Ecografia Addominale al CTR
29 Maggio 2018

Ecografia addominale: un esame semplice, ma ricco di informazioni.

Uno degli esami meno invasivi e più completi del panorama medico, l’esame ecografico utilizza un tipo particolare di suoni - gli ultrasuoni - suoni ad alte frequenze, che non possono essere percepiti dall’orecchio umano.

Sotto la guida ecografica si possono effettuare manovre invasive come biopsie, trattamenti locali - ad esempio in caso di tumori del fegato - ed eseguire esami con mezzo di contrasto.

Per l’esecuzione di un buon esame è indispensabile effettuare una semplice preparazione: si sta a digiuno per almeno 7 ore, ed è utile presentarsi con la vescica piena, assumendo acqua nelle ore precedenti fino a circa un’ora prima dell’esame.

L’ecografia addominale è uno dei campi di applicazione più importante dell’ecografia ed offre una vasta gamma di indicazioni:

Fegato: si possono valutare le dimensioni, la struttura, potendo differenziare tra un fegato sano o un fegato con malattie croniche, come la cirrosi e l’epatite cronica, la presenza di steatosi epatica cioè di deposito di grasso. Si possono inoltre evidenziare lesioni del fegato, come tumori benigni o maligni: lesioni benigne frequenti, come ad esempio cisti, che sono piccole raccolte di liquido, o angiomi, che sono tumori benigni che devono essere riconosciuti per poter tranquillizzare i pazienti. Inoltre, lesioni più rare come ascessi epatici, cisti da echinococco. Importante è il periodico controllo ecografico del fegato nei pazienti con malattie croniche come la cirrosi per poter individuale un eventuale carcinoma epatocellulare.

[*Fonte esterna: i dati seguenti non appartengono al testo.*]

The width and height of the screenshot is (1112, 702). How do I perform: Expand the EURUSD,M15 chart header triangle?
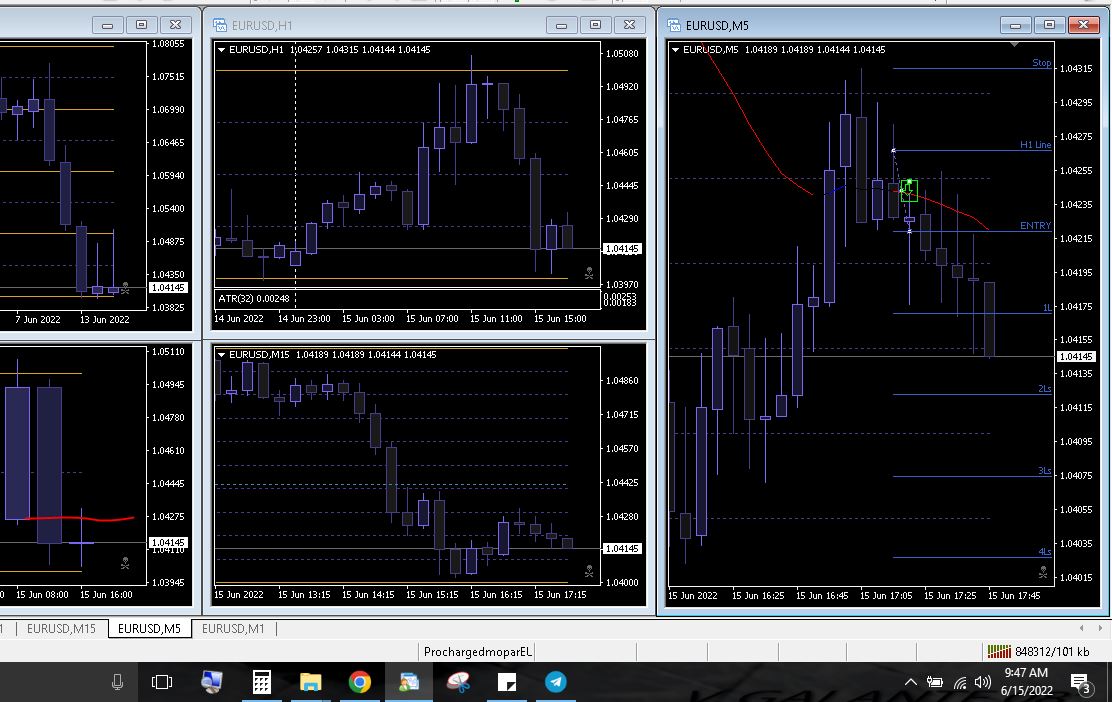click(x=221, y=355)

Colecisti e vie biliari: importante soprattutto per la ricerca dei calcoli della cistifellea, dove ha sostituito l’utilizzo di altre tecniche radiologiche come la colecistografia, evitando assunzione di mezzi di contrasto e l’esposizione del paziente a radiazioni.

Pancreas: organo difficile da indagare per la posizione profonda, retroperitoneale, dietro lo stomaco. L’ecografia è indicata come prima valutazione per infiammazioni acute e croniche, tumori, cisti.

Milza: l’ecografia può essere indicata per valutare ingrossamenti, cisti, ascessi, tumori, ma è molto importante in urgenza in caso di traumi addominali per identificarne una eventuale rottura.

Reni: per visualizzare eventuali calcoli, dilatazioni dei calici o della pelvi, per cisti, tumori, per la valutazione di danni renali da nefropatie croniche.